「ザ・グレイテスト・ソングス・オブ・ザ・エイティーズ/バリー・マニロウ」 08年 評価3.5


『セヴンティーズ』が予測以上に気持ちの良いカバーアルバムだったので、私が最も嵌っていた80年代のカバー集についても、「素直になれなくて/シカゴ」や「見つめて欲しい/フィル・コリンズ」、「ニューヨーク・シティ・セレナーデ/クリストファー・クロス」、「タイム・アフター・タイム/シンディ・ローパー」といった名曲のカバーが収められていることもあって買ってみた。

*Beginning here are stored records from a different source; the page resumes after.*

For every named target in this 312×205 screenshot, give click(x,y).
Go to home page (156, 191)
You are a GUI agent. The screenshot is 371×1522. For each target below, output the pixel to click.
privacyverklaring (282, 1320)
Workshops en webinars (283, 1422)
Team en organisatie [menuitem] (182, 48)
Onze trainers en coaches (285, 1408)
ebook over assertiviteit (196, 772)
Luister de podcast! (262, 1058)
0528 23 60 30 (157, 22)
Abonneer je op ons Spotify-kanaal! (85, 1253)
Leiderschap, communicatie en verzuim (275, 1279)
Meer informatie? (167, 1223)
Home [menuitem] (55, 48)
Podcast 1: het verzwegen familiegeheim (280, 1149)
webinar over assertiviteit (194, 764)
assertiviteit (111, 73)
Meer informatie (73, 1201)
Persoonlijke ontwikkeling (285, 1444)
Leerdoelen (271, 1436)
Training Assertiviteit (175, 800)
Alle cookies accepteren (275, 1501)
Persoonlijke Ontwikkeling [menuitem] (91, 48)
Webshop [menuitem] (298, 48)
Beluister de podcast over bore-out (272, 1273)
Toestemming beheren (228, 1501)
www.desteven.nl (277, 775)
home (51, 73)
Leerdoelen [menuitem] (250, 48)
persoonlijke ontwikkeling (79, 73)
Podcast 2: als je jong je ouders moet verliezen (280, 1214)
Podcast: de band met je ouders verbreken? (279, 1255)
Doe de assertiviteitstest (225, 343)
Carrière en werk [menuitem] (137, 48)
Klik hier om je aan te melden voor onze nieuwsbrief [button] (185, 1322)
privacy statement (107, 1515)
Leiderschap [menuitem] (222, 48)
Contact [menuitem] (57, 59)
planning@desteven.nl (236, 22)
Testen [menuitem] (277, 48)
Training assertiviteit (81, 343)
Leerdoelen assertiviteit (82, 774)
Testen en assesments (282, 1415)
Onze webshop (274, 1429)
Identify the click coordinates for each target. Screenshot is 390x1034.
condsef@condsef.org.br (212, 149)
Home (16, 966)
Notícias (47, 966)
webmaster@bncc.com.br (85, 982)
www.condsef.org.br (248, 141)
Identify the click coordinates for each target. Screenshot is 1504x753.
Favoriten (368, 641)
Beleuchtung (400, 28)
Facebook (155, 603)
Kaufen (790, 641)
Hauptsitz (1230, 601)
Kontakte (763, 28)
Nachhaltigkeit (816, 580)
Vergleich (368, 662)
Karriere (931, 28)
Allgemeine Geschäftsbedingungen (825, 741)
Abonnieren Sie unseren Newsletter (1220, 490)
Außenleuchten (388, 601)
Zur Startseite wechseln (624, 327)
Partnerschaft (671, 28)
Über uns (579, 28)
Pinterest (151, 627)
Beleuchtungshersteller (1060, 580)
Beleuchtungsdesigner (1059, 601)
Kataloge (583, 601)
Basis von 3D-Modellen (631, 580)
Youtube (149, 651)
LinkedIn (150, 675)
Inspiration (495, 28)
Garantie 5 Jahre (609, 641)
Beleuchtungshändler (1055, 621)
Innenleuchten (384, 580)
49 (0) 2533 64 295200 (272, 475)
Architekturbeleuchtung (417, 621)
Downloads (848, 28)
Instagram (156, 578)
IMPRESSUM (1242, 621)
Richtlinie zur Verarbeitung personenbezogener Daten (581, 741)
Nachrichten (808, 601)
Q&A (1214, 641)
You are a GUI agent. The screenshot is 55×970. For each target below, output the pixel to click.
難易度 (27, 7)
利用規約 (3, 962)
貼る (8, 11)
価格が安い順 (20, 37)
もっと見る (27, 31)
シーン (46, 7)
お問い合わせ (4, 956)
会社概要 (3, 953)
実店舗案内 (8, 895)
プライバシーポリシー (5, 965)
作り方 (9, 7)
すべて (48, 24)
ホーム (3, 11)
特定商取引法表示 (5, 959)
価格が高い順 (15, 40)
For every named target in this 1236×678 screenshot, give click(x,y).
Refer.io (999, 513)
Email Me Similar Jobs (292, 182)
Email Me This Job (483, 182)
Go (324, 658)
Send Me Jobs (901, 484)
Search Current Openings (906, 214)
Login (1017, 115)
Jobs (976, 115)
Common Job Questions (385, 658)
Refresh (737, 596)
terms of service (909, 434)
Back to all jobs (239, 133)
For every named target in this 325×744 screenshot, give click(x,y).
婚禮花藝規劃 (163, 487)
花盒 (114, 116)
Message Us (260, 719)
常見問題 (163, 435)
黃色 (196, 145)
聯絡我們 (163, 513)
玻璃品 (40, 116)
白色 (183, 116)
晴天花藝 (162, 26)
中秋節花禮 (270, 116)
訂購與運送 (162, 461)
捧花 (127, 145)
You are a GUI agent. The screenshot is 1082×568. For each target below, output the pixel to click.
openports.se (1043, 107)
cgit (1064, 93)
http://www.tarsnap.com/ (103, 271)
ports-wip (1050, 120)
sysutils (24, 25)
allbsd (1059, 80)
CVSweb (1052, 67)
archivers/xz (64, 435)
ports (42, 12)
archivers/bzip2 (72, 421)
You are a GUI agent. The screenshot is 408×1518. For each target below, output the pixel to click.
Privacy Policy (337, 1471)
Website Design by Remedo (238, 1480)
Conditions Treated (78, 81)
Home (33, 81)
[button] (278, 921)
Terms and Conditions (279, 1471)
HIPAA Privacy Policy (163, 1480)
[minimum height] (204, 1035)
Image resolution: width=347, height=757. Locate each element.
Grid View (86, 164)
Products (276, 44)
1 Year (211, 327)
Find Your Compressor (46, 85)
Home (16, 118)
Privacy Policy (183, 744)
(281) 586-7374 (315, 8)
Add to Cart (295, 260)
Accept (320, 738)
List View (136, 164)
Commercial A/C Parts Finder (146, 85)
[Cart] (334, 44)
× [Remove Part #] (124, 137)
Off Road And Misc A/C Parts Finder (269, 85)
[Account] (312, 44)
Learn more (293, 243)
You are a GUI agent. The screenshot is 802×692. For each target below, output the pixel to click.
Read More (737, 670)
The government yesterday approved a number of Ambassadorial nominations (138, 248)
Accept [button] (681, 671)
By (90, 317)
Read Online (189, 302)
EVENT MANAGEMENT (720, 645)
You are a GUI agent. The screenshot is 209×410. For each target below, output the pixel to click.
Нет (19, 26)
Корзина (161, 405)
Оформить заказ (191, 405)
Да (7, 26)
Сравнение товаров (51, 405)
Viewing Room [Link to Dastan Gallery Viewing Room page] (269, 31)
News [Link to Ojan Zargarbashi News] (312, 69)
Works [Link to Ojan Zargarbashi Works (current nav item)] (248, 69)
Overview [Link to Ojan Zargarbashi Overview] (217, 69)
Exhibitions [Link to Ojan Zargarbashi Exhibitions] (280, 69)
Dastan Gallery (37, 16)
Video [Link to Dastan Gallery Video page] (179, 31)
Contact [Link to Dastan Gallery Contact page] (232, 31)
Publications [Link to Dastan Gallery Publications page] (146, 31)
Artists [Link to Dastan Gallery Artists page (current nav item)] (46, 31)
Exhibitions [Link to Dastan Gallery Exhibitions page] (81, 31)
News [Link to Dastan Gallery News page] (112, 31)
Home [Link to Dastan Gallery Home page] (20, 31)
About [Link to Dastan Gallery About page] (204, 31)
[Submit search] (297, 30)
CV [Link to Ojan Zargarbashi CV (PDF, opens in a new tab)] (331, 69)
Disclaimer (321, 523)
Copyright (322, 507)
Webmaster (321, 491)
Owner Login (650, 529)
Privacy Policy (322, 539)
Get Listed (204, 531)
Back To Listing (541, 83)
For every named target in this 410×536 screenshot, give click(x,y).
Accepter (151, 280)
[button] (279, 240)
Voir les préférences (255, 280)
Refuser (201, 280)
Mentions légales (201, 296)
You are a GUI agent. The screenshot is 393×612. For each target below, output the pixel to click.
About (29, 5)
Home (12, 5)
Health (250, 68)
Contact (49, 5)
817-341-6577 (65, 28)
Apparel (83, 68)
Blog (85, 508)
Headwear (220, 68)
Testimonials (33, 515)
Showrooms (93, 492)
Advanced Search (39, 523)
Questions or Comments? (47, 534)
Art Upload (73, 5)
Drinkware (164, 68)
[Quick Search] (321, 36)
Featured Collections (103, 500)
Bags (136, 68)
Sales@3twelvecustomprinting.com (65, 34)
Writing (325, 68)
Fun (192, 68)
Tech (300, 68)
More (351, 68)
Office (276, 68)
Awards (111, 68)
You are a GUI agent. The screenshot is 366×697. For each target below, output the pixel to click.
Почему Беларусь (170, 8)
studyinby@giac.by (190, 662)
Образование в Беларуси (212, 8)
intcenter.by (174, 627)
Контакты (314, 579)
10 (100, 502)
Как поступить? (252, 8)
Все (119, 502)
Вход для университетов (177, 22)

 結果から言うと『セヴンティーズ』にはかなり及ばない。その原因は同じポップス、ポップ・ロックからの選曲ではあっても、同じテンポで雰囲気も似ているかなり狭いジャンルからほとんどの曲が選ばれており、原曲にほぼ忠実にカバーしていることもあり飽きがくることが第一。また、前作ではバリー自身の持ち歌7曲のアコースティック・バージョンが収められており、これもかなり良かったが、今作にそれはないこと、音楽自体の問題ではないが、歌詞が載っていないので、よく知った曲であるのに口ずさめないことが主要因か。また、80年代の曲ということで、何度も原曲のPVを観て、それぞれのアーティストの外観も含めた個性が脳裏に焼きついており、原曲とカバーの良し悪しの差が『セヴンティーズ』よりかなりはっきり感じられてしまうということもあろう。

 とはいっても良い曲ばかりが収められているので評価は3.5になる。が、あまり持っている意味はない。唯一「心の愛/スティーヴィー・ワンダー」がかなり原曲と異なるボサノバ、オーケストラアレンジとなっており、これは原曲より良い出来かもしれない。